Start of DATASET CONTENT

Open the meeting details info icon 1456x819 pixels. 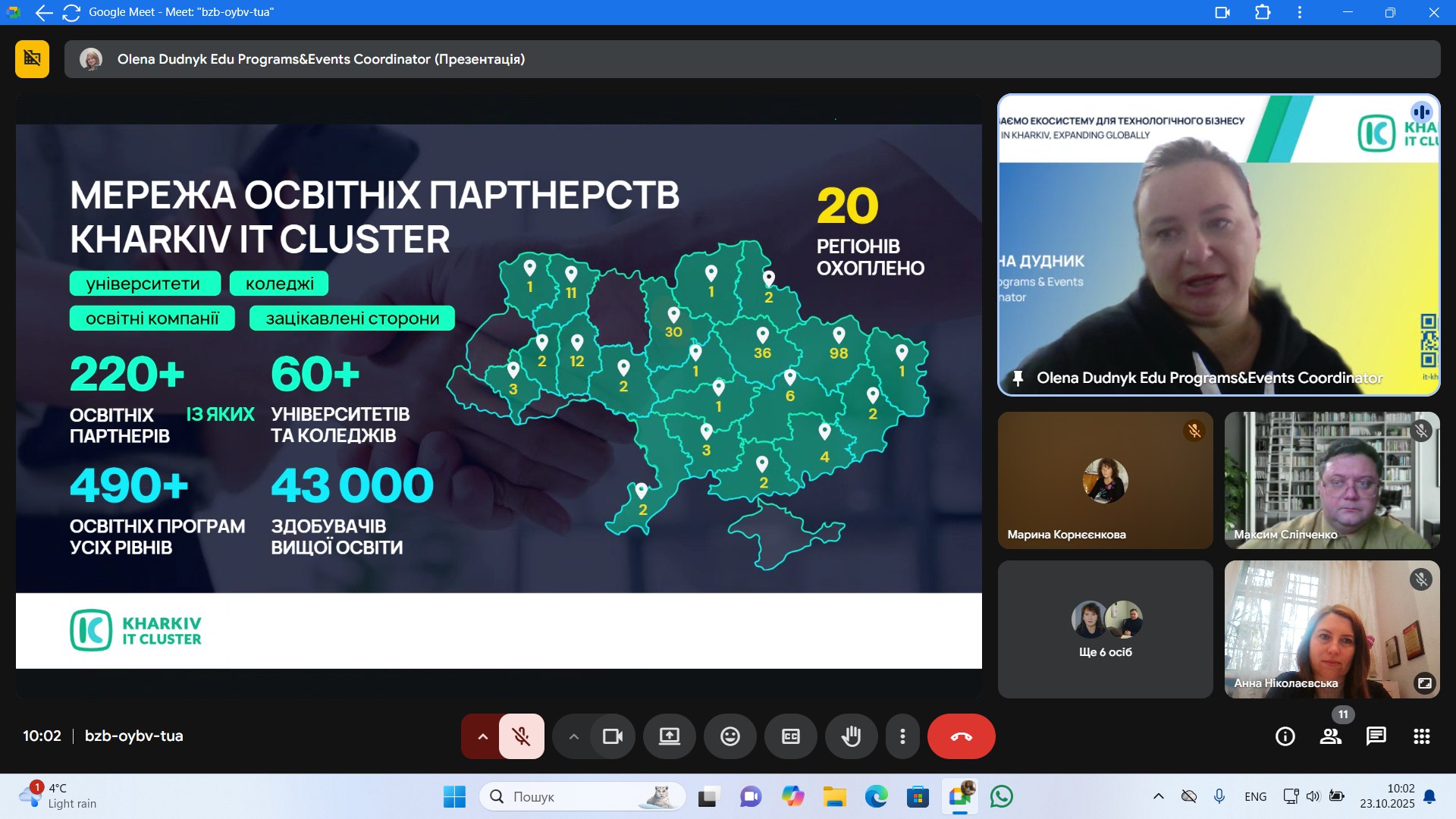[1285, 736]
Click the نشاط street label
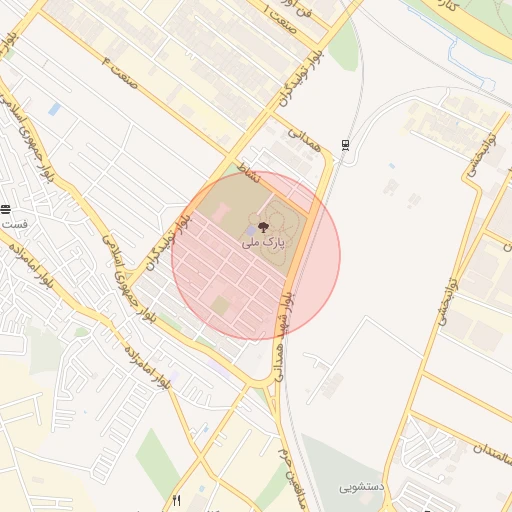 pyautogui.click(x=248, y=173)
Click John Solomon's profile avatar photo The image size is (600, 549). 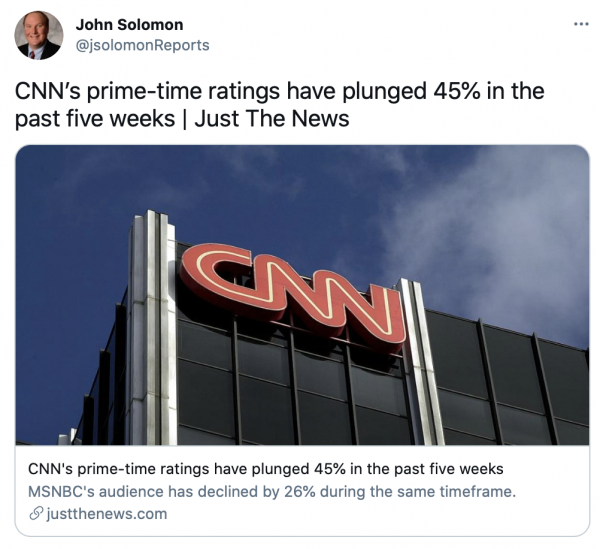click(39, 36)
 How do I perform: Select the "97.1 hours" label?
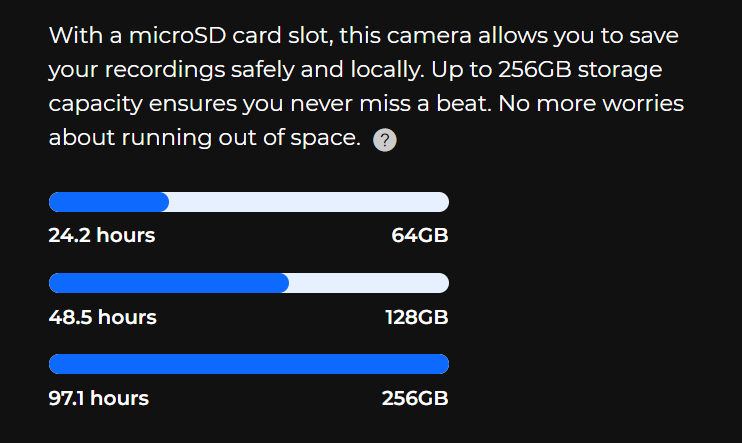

End of DATASET CONTENT

DESCRIPTION OF THE TASK >> State how many lines of the entries contain the word "label", giving only the number.

RESULT BELOW >> 2